Consider the usual primary halogenoalkane aqueous alkaline hydrolysis reaction

RX + OH- --> ROH + X-

We know the rate law is first order in RX and OH-. We could separately represent the drop in OH- conductivity as an exponential decay with a constant half-life (ΛoOH-e-kt) and the rise of X- conductivity as the inverse function of this (0.5ΛoOH-(1-e-kt), taking the conductivity of X- as 0.5x that of OH-.

In practice, using excess RX, the measured (or modelled) solution conductivity during hydrolysis is obviously the sum of the ion conductivities at any point in time. The mixture conductivity drop-off appears to be an exponential-type decay, but attempts to curve fit (albeit only in Excel) show it is not, nor does it fit a recognisable integrated rate law plot. One can therefore not obtain a rate constant or order from this progress curve, which is frustrating - unless I'm mistaken!! {Its not the case for aqueous hydrolysis as this produces ions from neutral molecules rather than an exchange of ions and the graphs work fine}.
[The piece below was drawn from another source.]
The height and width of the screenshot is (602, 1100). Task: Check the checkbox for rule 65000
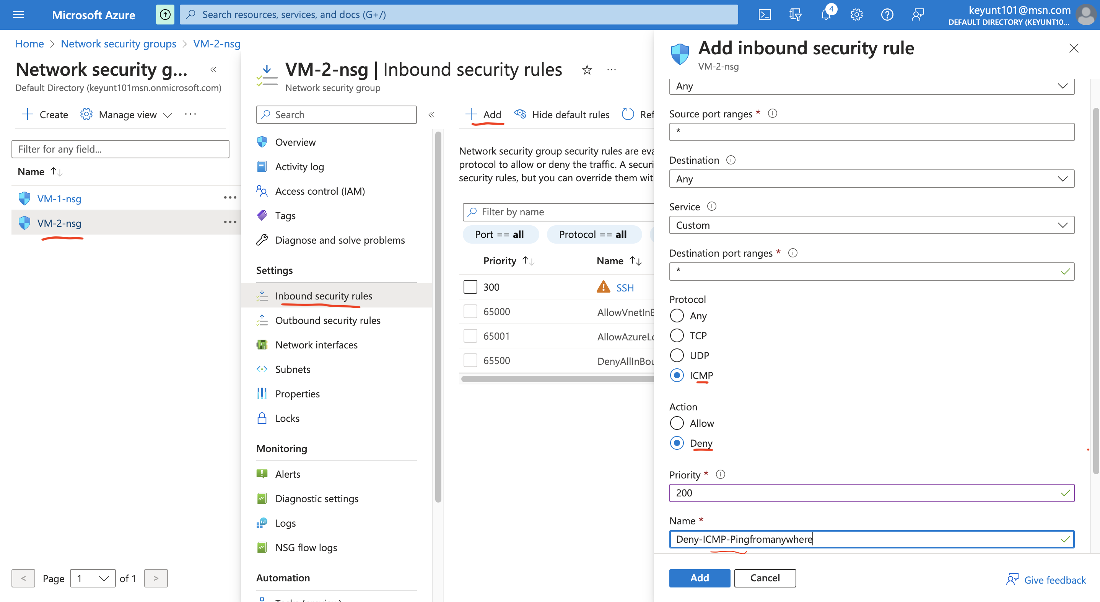click(x=470, y=311)
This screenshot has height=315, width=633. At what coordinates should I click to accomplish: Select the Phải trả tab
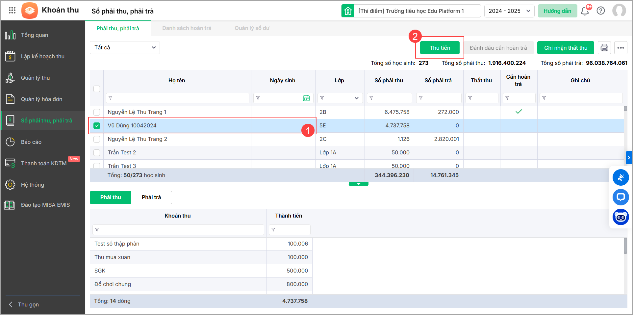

Furthermore, taking an initial rates approach and plotting initial (ΔΛ/t) vs Λfinal (over several initial concentrations, rather than a single Λ vs t curve as above) gives a straight line, but whose slope does not appear to be a simple multiple of the calculated k for OH- decay on its own. The stoichiometry is 1:1, so the rate of [OH-] decline = rate of [X-] growth, and I imagined the slope would therefore be k x ratio of ion conductivities ... but it's not. Its a smaller number.

Staff: Mentor

Perhaps I am missing something, but

$$Ae^{-x} + \frac A 2 (1-e^{-x}) = \frac A 2 (1 + e^{-x})$$

doesn't look like something that can be fit to just e-x.

3. Miffymycat

41
Agreed, and seems to support the idea that conductivity data from "ion-exchanges" cant be used to investigate reaction kinetics.

Any ideas on the significance of the slope for the linear plot?

Staff: Mentor

I never said that. You can use the conductivity, you just have to fit it to the right equation.